With presidential candidate Michele Bachmann traveling throughout Iowa last week, the Iowa Renewable Fuels Association called upon the Minnesota Representative to tell Iowans where she stands on the federal renewable fuels standard (RFS), an issue important to the quarter of a million Iowans who rely on Iowa's agricultural economy.

In a letter to Rep. Bachmann, IRFA president Walt Wendland wrote: "As a neighboring Minnesotan who was born in Iowa, you know the large, positive impact renewable fuels have had on rural economies, farm income and US energy security. That is why IRFA has been disappointed to be unable to get an answer to a question central to the future of renewable fuels and rural economic growth.  IRFA would simply like to know: as president, would you support and protect the federal renewable fuels standard?"

Presidential candidate has dodged issue of great importance to Iowans

Bachmann has been asked her position on the RFS at least four times in the past few weeks, but each time she either refuses to answer or her staff intervenes to whisk her away. Bachmann has been asked about the RFS by an ethanol supporter, an ethanol plant CEO, the IRFA executive director and even Iowa Governor Terry Branstad. The encounters, all on videotape, can be viewed at www.youtube.com/user/iowafuel.

Wendland continues: "Campaigning for president in Iowa is about more than signing autographs and answering the easy questions. Iowans expect clear answers on the important issues of the day and the RFS is an important issue to thousands of Iowans…In order to unlock the many benefits of renewable fuels, federal policy must stop putting new fuels at a disadvantage to the entrenched oil interests content on keeping the U.S. dependent on oil from countries that, at best, don't like us and, at worst, are funding terrorist attacks against us. That was why President George W. Bush signed the renewable fuels standard into law.  That is why the RFS has been supported by officials from the Reagan and Bush White Houses."

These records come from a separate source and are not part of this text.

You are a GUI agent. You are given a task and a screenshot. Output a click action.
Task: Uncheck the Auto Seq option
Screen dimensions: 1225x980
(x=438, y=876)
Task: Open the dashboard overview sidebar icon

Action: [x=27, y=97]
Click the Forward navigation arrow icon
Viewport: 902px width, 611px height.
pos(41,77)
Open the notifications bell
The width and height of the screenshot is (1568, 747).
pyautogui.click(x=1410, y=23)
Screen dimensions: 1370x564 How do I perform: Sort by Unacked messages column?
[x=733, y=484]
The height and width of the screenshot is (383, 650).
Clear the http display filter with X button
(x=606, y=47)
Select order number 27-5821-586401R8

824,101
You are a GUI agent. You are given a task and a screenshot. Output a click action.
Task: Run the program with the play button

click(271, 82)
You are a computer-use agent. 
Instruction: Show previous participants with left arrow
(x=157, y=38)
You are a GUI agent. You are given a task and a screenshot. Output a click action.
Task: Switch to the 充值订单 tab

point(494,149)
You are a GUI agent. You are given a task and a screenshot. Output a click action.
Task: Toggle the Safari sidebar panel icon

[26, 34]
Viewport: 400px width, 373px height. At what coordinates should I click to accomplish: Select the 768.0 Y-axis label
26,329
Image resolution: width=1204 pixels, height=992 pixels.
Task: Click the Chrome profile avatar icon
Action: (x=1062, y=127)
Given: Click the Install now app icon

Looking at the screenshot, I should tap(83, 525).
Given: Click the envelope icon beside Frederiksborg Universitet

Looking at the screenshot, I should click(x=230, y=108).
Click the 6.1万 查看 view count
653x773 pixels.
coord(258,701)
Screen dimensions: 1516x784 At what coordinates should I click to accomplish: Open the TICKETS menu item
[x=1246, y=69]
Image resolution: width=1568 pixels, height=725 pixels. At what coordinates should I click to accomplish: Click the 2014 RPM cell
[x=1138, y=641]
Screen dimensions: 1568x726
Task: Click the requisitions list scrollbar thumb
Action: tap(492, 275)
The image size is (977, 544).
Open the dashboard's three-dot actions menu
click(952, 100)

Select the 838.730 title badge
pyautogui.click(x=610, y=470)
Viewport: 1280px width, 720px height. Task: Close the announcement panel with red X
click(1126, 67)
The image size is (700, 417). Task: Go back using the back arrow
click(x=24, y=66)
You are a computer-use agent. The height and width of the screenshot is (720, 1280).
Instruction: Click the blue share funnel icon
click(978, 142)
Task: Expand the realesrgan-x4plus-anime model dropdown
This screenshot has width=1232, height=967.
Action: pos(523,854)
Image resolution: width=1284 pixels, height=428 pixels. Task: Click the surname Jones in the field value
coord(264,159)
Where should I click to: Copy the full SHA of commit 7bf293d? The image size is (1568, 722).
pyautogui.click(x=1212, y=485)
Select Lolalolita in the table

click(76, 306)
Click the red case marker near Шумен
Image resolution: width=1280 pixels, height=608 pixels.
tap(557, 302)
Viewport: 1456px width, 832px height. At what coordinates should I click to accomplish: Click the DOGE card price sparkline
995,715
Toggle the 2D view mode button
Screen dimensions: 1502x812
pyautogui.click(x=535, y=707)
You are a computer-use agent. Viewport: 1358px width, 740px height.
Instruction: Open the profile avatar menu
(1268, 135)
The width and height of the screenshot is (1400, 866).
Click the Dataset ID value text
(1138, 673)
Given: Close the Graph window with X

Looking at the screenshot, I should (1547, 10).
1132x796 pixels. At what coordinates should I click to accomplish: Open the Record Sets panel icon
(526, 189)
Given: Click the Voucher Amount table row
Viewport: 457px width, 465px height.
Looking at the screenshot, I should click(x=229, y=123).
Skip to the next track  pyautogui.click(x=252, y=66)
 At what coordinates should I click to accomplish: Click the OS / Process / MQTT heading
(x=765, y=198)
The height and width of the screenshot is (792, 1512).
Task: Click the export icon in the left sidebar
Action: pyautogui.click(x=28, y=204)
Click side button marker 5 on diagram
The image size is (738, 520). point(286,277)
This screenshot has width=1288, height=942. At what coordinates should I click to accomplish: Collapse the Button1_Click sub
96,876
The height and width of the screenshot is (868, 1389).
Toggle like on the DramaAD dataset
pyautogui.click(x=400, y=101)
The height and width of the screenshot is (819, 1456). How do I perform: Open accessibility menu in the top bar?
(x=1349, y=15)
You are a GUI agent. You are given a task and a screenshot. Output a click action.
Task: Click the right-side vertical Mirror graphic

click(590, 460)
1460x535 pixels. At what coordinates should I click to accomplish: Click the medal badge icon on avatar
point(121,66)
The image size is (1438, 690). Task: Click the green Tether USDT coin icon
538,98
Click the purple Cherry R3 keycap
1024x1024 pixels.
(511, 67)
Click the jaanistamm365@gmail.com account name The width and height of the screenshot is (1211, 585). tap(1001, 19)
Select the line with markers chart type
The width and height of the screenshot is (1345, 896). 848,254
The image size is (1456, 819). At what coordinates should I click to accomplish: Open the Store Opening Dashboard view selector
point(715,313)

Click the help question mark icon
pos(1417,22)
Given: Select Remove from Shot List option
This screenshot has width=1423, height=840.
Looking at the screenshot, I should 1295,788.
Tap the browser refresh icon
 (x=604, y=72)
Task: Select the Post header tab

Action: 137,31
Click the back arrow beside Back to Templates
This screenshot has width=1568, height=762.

Walt Wendland is the CEO of Golden Grain Energy, an ethanol plant at Mason City, and Iowa Homeland Energy Solutions near Lawler, Iowa.  He is currently serving his second term as President of the Iowa Renewable Fuels Association.

The Iowa Renewable Fuels Association was formed in 2002 to represent the state's liquid renewable fuels industry. The trade group fosters the development and growth of the renewable fuels industry in Iowa through education, promotion, legislation and infrastructure development.